A point not mentioned is that the doubling clauses and the selling of freeholds to investment companies had a potential adverse impact on the tenants of leaseholders since the higher ground rents would have to be recovered through the monthly rents. They should be spared this implication in future.

I do not see the point of criticising Which? for not addressing this problem earlier. They can’t do everything at once. The government has now pronounced and action is in train – the notion that Which?’s intervention would have prompted an earlier resolution is fanciful.

I agree that lessons might have been learned sooner but the introduction of leaseholds into new residential developments made it possible to offer houses at lower prices where otherwise they might not have been affordable. This gave the market a temporary boost but it was clearly stoking up problems for the future, not just in terms of the escalating ground rents but the difficulty in selling and buying the houses at a later time because of mortgage eligibility constraints. It is worrying that property professionals and advisers were not drawing attention to this and that mortgagees were not alerting their applicants to the implications of the clauses. It makes you wonder whether they were paying attention themselves, as it affected their asset valuations, or were in cahoots with the builders/developers.

Kev says:
4 August 2017

I cannot see how houses were more affordable under leasehold. The original landowner sold the land to say Wimpey so it was all freehold owned by them. Wimpey chose to make some homes leasehold. The price difference was £3000 in many cases. So why did they bother? So they could sell them on to investment companies. The buyers did not know they could do that. It is all a scam.

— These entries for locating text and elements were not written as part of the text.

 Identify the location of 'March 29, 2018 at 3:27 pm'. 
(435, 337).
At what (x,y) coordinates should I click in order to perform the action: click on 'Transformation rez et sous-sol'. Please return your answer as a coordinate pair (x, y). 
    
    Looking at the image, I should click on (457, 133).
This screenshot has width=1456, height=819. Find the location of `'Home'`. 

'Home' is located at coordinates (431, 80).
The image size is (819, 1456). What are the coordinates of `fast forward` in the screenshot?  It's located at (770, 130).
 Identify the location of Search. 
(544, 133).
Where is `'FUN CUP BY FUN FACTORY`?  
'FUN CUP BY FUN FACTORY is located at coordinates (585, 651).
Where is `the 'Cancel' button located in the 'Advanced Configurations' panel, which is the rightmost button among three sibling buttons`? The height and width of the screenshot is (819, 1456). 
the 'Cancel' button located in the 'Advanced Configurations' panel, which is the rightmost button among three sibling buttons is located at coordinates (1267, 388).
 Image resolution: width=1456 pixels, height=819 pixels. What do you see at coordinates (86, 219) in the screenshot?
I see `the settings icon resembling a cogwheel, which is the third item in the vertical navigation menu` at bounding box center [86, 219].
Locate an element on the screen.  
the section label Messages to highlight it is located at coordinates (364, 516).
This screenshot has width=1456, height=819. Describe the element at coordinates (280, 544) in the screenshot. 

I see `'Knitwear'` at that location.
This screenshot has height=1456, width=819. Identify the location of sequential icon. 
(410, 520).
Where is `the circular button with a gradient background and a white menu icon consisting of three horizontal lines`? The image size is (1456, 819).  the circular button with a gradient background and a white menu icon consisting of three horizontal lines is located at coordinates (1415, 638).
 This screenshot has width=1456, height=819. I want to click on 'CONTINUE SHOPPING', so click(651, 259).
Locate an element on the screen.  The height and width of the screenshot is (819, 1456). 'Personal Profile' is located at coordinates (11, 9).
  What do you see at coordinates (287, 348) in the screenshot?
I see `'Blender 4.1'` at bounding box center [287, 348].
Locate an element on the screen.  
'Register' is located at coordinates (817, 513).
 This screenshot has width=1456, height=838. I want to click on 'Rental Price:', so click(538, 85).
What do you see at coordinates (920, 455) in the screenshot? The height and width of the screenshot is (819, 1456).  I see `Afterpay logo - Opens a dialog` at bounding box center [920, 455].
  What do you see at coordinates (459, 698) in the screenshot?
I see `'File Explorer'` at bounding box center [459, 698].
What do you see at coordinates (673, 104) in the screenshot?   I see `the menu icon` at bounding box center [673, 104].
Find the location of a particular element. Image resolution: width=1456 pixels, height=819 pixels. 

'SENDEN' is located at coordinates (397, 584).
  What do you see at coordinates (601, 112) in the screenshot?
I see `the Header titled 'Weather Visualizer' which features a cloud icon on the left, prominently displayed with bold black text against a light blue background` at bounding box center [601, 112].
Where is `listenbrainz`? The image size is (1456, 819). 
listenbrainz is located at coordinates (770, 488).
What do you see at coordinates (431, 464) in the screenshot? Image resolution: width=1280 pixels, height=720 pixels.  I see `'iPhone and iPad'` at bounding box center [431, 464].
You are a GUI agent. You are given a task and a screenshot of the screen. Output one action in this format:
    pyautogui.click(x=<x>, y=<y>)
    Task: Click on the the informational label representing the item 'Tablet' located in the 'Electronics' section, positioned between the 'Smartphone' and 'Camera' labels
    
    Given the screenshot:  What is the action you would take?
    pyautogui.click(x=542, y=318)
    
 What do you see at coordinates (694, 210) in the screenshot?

Fortunately I am not affected. As you should normally have a solicitor acting on your behalf are they not liable if they have not drawn your attention to the consequences of an escalating lease clause? Could they be sued?

I wonder whether Which? mortgage providers have encountered this problem when arranging mortgages for their clients.


My thoughts entirely, Malcolm. This was suggested in the Intro in the paragraph starting “Conveyancers”.


But it did not indicate whether the conveyancers had any liability. That seems crucial. Otherwise we seem to be relying on the goodwill of Taylor Wimpey and the like to compensate purchasers and buy back the leases.

Selling on leaseholds to profiteers is very reminiscent of Private Finance Initiatives. Local authorities, for example, could have capital work done by a contractor – a new raod lighting installation say – but instead of paying for it they would pay an annual charge for, say 25 years for the capital, maintenance and running costs. The contractor would finance it with a commercial lender. These contracts could become good money earners, so contractors would sell them on to third parties who had no connection with the work but simply set out to make cash. Charging £300 to change a light bulb allowed by incompetence in the drafting of the contract.


“Expedience” should be added to the list of deadly sins. Short-term gains for long-term costs. It should not be permissible to trade in financial instruments without the other party’s agreement. In the example you cited it will be the future council tax payers who suffer, not the members of the authority that did the deal.

Patrick Taylor says:
2 August 2017

According to sources the conveyancers/solicitors are likely to be sued [ and successfully] if they did not explain the import of the 10 year doubling clauses. However early days.

Any sensible solicitor would have explained the clauses and if the client still wished to buy then get the clients signature on a note rejecting his advice.